Journal of Advances in Medicine and Medical Research

Epilepsy is a prevalent neurological disorder in children, with approximately 0.5% of the pediatric population affected worldwide. Despite the widespread use of antiepileptic drugs (AEDs), around 30% of children with epilepsy experience inadequate seizure control, prompting the exploration of alternative treatment options. The ketogenic diet (KD), a high-fat, low-carbohydrate dietary regimen, has emerged as an effective non-pharmacological treatment, particularly for drug-resistant epilepsy (DRE) in children. This review examines the clinical application, efficacy, molecular mechanisms, and potential challenges of the KD in pediatric epilepsy management. The selection criteria encompassed peer-reviewed articles, systematic reviews, randomised controlled trials, and clinical guidelines that addressed the efficacy, molecular mechanisms, safety, and adherence challenges associated with the KD. Data were extracted on seizure reduction rates, metabolic effects, potential side effects, and patient adherence. Various KD variants, including the classical KD, Modified Atkins Diet (MAD), Medium-Chain Triglyceride (MCT) diet, and Low Glycemic Index Treatment (LGIT), offer tailored approaches for different patient needs. The KD’s anticonvulsant effects are attributed to multiple mechanisms, including modulation of neuronal excitability, neurotransmitter balance, mitochondrial function, and neuroinflammation reduction.
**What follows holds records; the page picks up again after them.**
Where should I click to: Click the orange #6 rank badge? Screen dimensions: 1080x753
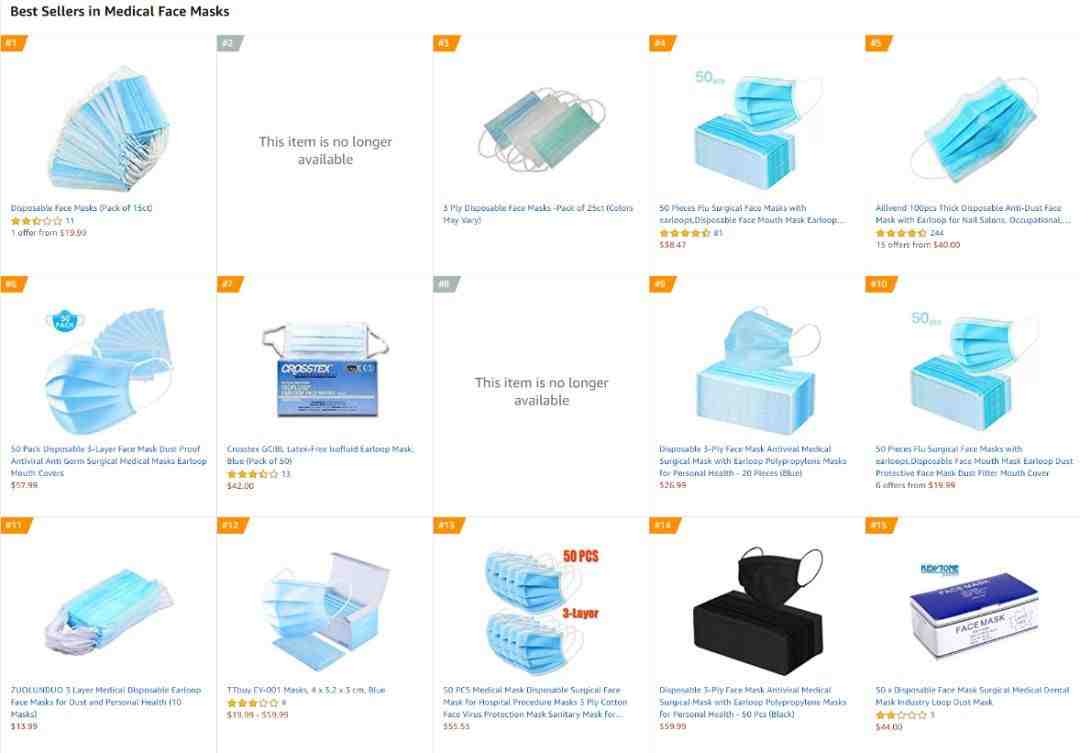(13, 284)
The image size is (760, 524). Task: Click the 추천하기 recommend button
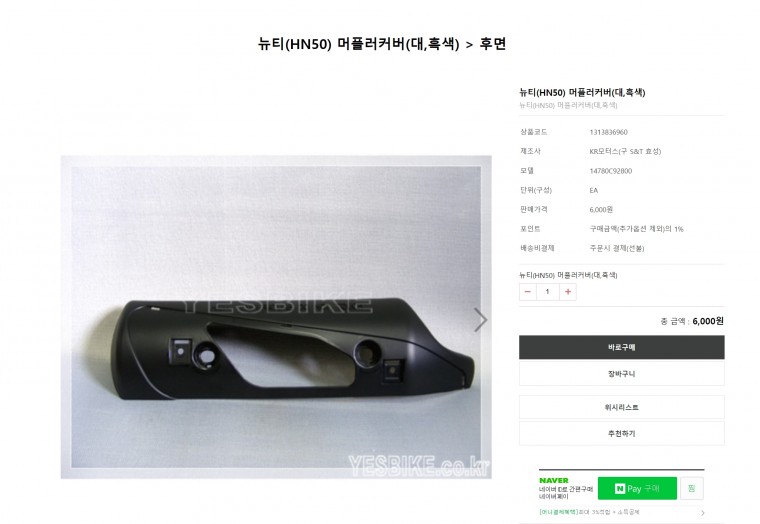621,433
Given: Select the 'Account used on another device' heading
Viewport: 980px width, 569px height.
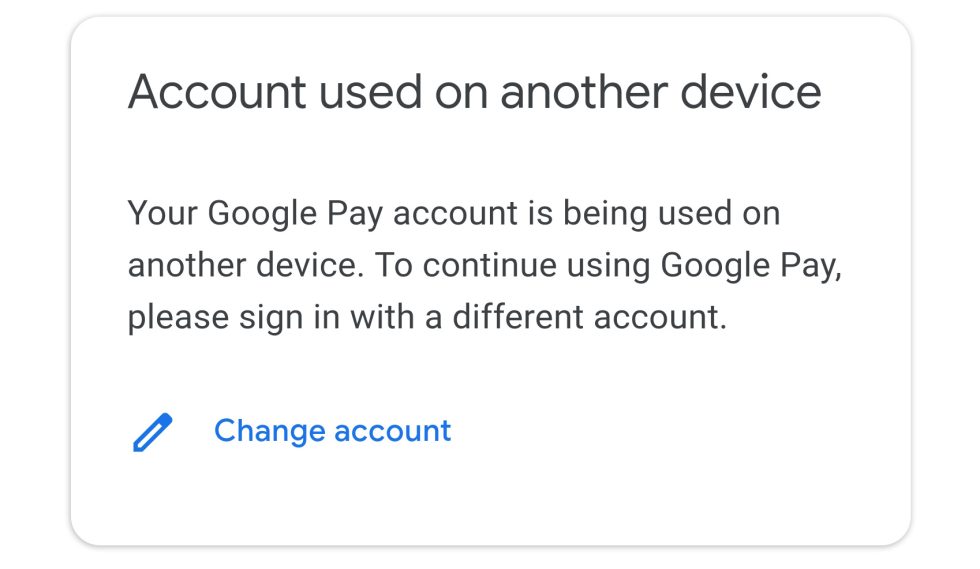Looking at the screenshot, I should [x=474, y=92].
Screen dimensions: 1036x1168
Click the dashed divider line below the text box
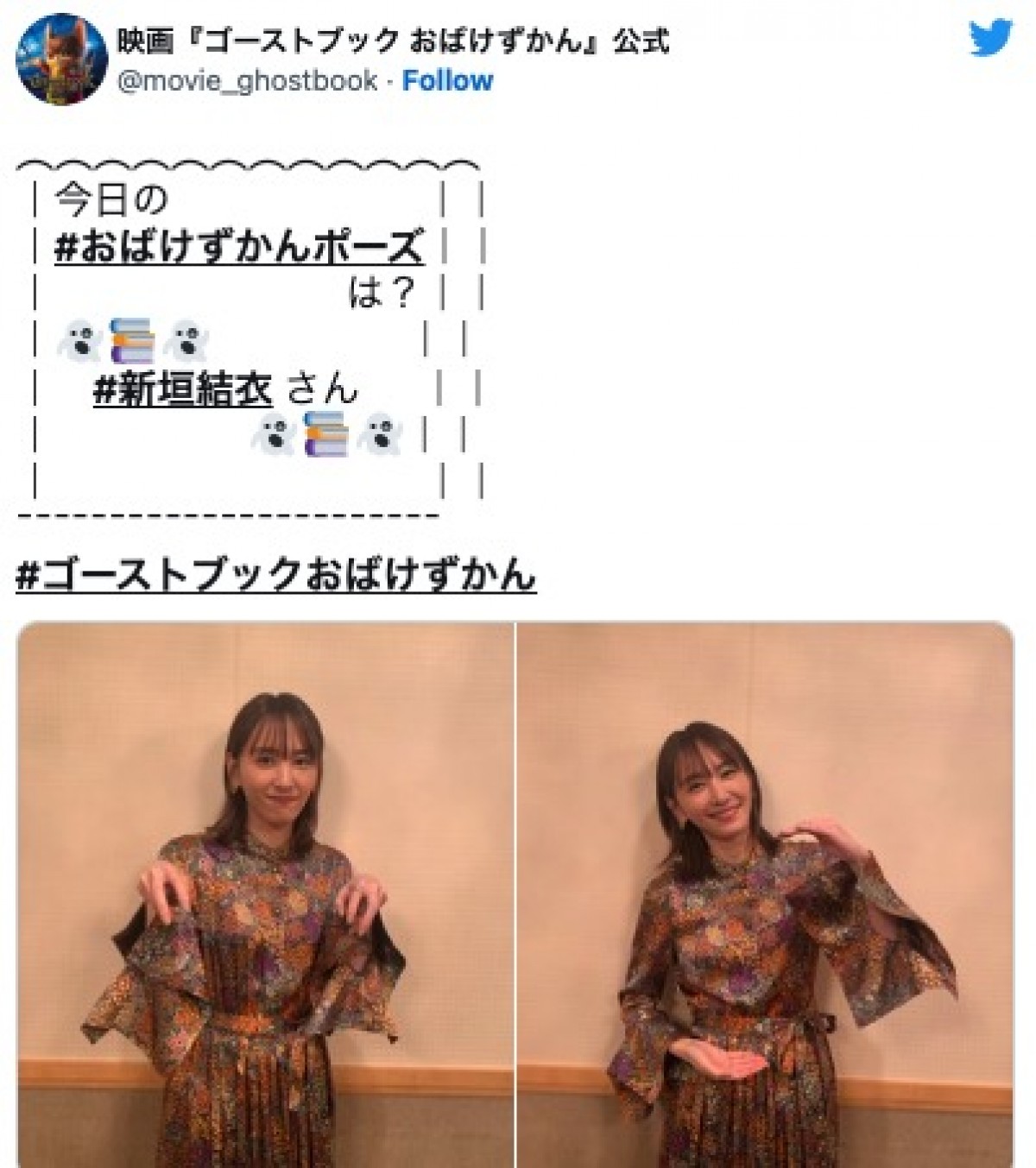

Despite its therapeutic potential, the KD requires careful monitoring due to potential adverse effects, such as gastrointestinal disturbances, metabolic acidosis, and nutrient deficiencies. The diet’s restrictive nature can also pose adherence challenges, with social and emotional implications for patients and families. The ongoing development of personalised treatment strategies, including genomic and metabolomic profiling, offers promising directions for optimising KD therapy in epilepsy management.